Start of Supplied records

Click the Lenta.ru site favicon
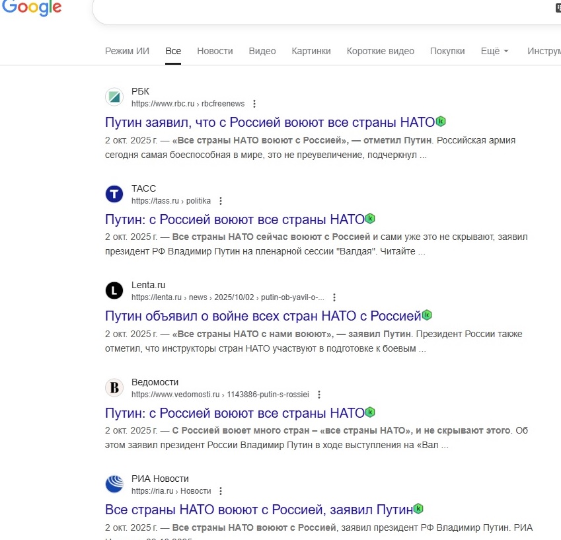 pyautogui.click(x=114, y=291)
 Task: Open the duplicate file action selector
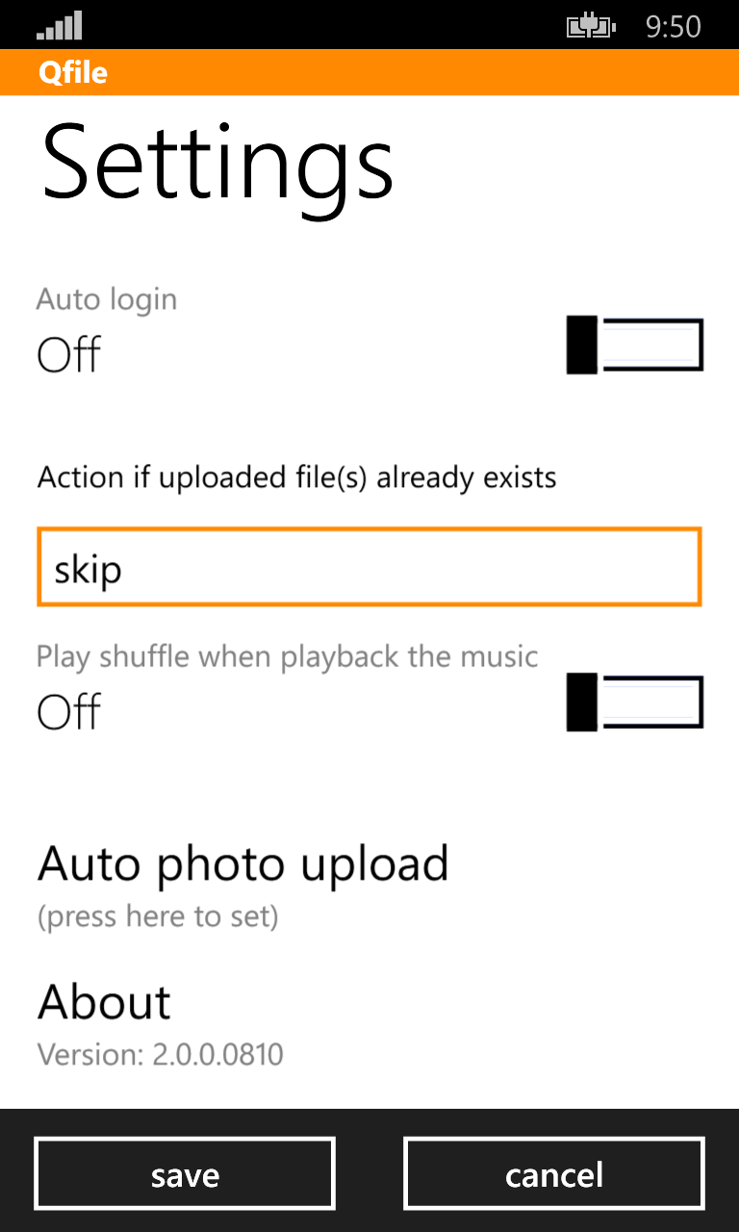click(x=370, y=567)
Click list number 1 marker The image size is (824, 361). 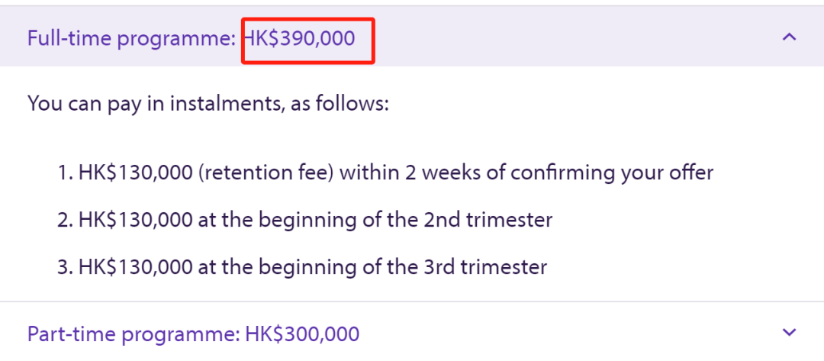pyautogui.click(x=65, y=172)
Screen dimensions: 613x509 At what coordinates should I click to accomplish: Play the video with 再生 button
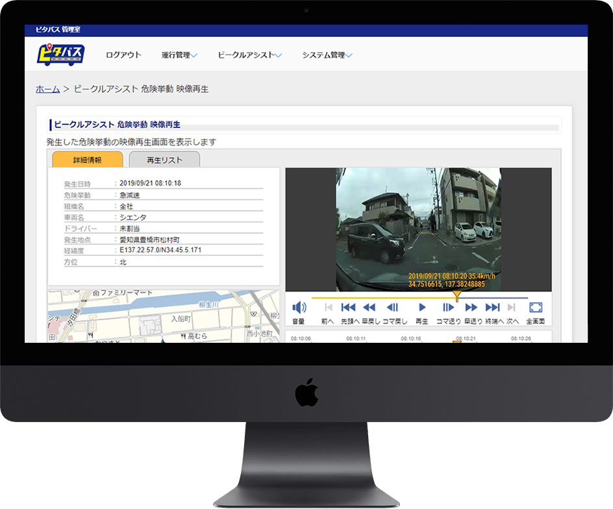422,308
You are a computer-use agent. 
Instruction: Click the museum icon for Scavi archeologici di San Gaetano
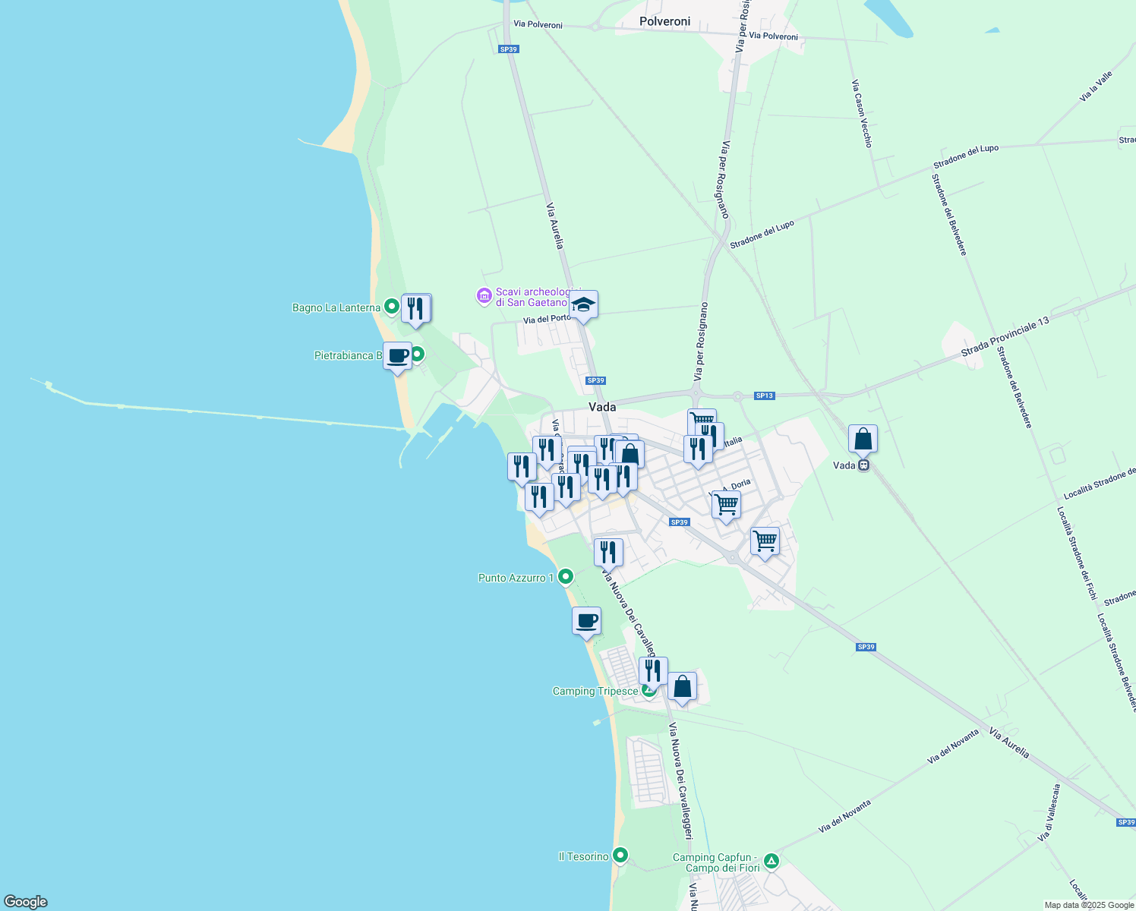(x=483, y=296)
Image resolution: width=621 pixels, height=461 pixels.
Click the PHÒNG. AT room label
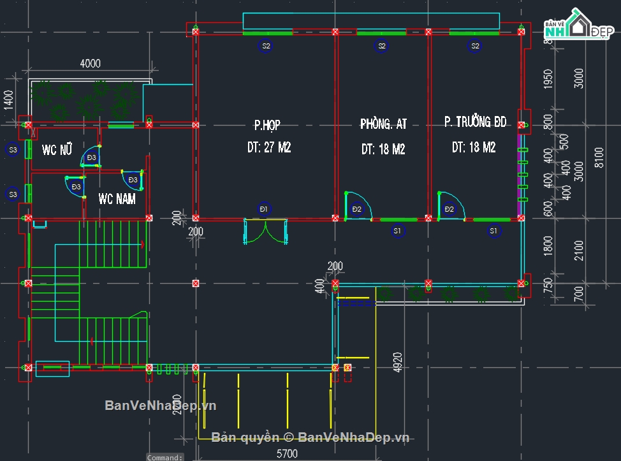click(383, 124)
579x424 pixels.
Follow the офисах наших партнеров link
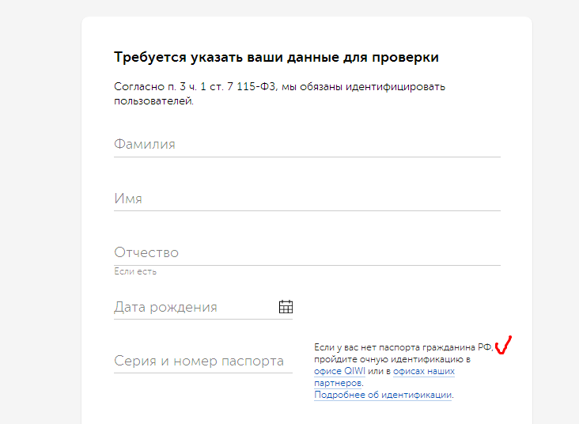tap(423, 371)
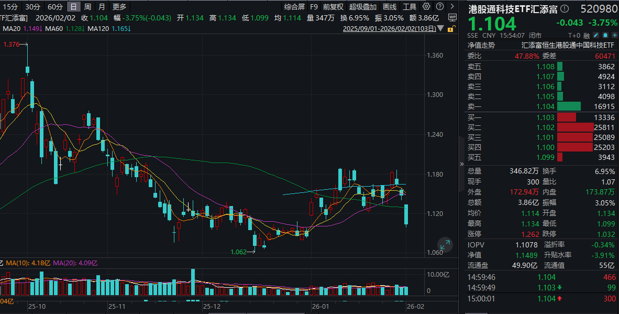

End of Supplied records

Exercise task>
Extract each row above that contains the string "pixels". Case counts.

Full response>
Image resolution: width=621 pixels, height=461 pixels.
579x424 pixels.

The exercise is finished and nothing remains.